A Healthy Weight Helps Prevent Breast Cancer

by Natalie on September 27, 2011

Check your body composition using the 2 methods in this post.

When it comes to cancer prevention, your body weight can make all the difference.

According to the American Institute for Cancer Research, “maintaining a healthy weight is one of the most important things you can do to reduce your risk for cancer”. This is especially true for breast cancer and other hormonally related cancers.

Here’s why…

Stored body fat releases hormones and proteins that cause your body cells to grow and divide more quickly. When this happens, there is a greater opportunity for cancer. If you have more body fat, you will release more of these growth promoting hormones and proteins.

So how much fat is too much? The best way to figure this out is by analyzing your body composition, not pounds. Today I am going to give you 2 quick methods to check your body composition in the comfort of your own home. You should know that more advanced devices to measure your body fat exist, but they require the assistance of a trained professional. Body mass index (BMI) and waist circumference (WC) are two measurements you can perform all by yourself on your own time.

Body Mass Index (BMI)

BMI is a measure of your weight with consideration of your height. This equation works well for the average population. However, it usually doesn’t work well for athletes or other people with a large muscle mass. If you fall into that category, your BMI reading may be falsely high because of all that wonderful muscle!

BMI = [Weight in Pounds / (height in inches x height in inches) ] x 703

Example of a woman who weighs 145# and is 69″: (145 / 4761) x 703 = 21.4

A healthy BMI is between 18.5-24.9.

*If you are not a calculator person, just go to this website and plug in your numbers.

 Waist Circumference

This is a really important measurement to check. Researchers found that fat around the waist is even MORE active at releasing the hormones and proteins described above.

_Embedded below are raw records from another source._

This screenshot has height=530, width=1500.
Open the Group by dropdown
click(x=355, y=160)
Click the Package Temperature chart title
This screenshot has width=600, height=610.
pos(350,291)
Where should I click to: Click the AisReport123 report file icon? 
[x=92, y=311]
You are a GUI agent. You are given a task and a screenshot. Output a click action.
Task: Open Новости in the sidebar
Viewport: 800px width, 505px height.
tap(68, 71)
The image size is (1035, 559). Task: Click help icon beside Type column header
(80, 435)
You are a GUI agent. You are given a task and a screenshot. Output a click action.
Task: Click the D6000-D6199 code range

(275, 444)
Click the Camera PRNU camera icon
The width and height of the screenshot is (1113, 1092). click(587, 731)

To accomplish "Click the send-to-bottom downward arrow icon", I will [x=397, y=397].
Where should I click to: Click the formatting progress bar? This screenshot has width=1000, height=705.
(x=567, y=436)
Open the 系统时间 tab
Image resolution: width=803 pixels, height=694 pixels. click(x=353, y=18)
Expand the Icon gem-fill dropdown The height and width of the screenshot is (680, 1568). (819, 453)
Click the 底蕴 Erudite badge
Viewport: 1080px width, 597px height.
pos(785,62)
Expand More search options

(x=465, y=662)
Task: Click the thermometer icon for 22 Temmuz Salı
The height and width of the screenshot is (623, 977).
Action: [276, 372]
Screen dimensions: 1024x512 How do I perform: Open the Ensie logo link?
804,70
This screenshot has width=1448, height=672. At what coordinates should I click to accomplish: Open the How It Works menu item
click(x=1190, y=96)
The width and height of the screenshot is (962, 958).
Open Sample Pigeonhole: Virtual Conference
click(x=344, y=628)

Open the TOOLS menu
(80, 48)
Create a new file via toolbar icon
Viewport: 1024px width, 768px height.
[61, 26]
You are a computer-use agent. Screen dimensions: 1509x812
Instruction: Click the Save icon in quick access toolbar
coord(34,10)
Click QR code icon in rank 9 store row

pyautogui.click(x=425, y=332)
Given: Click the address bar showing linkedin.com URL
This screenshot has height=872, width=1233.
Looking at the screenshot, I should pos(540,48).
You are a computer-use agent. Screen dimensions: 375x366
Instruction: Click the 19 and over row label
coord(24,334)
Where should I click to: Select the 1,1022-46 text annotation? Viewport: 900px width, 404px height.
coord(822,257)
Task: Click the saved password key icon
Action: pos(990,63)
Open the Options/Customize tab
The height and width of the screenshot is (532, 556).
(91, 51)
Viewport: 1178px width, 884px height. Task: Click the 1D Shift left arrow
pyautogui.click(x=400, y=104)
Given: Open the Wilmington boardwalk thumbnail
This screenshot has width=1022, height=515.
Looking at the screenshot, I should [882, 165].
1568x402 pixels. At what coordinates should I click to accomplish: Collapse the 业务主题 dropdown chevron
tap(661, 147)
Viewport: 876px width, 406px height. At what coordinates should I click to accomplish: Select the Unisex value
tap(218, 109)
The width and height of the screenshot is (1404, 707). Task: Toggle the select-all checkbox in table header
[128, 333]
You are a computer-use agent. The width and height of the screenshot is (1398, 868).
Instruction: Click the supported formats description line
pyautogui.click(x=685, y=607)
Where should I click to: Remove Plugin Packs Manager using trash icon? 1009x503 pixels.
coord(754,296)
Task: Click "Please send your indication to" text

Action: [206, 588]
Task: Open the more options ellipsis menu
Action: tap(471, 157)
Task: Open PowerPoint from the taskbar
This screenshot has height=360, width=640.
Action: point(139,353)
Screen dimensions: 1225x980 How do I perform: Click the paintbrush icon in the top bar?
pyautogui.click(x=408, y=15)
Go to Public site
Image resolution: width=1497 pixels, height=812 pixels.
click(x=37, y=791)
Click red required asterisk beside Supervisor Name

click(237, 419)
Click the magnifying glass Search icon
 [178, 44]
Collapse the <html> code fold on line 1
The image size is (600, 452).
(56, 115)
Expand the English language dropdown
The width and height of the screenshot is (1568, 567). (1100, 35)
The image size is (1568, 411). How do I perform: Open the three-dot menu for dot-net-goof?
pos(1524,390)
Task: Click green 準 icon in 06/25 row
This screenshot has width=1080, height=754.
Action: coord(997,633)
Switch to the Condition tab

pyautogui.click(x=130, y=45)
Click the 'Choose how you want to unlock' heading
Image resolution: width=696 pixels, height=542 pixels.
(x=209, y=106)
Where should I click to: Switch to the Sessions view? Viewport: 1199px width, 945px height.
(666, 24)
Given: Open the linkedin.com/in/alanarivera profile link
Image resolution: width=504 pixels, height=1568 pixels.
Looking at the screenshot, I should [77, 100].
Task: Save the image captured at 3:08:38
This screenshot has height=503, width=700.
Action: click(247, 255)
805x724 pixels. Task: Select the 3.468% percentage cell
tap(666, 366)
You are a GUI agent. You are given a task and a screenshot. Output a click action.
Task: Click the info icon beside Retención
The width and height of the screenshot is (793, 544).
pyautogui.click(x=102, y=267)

To check your WC, you will need your trusty tape measure. Place it at the top of your hip bone and wrap it all the way around your waist. A healthy reading for women is less than 31.5 inches. For the most accurate reading, take the measurement just after your normal exhale.

Use both methods to see how your measurements match up. If your numbers are high, try not to worry too much. Let it be motivation to get you moving in the right direction.

Unfortunately, there is no one magical ingredient for weight loss. As you may already suspect, it takes a commitment to eating healthy and regular exercise. The best part about these good ole’ techniques is that YOU are in total control of them. You are in charge of your health, no one else! Get out there and show the world what you are made of!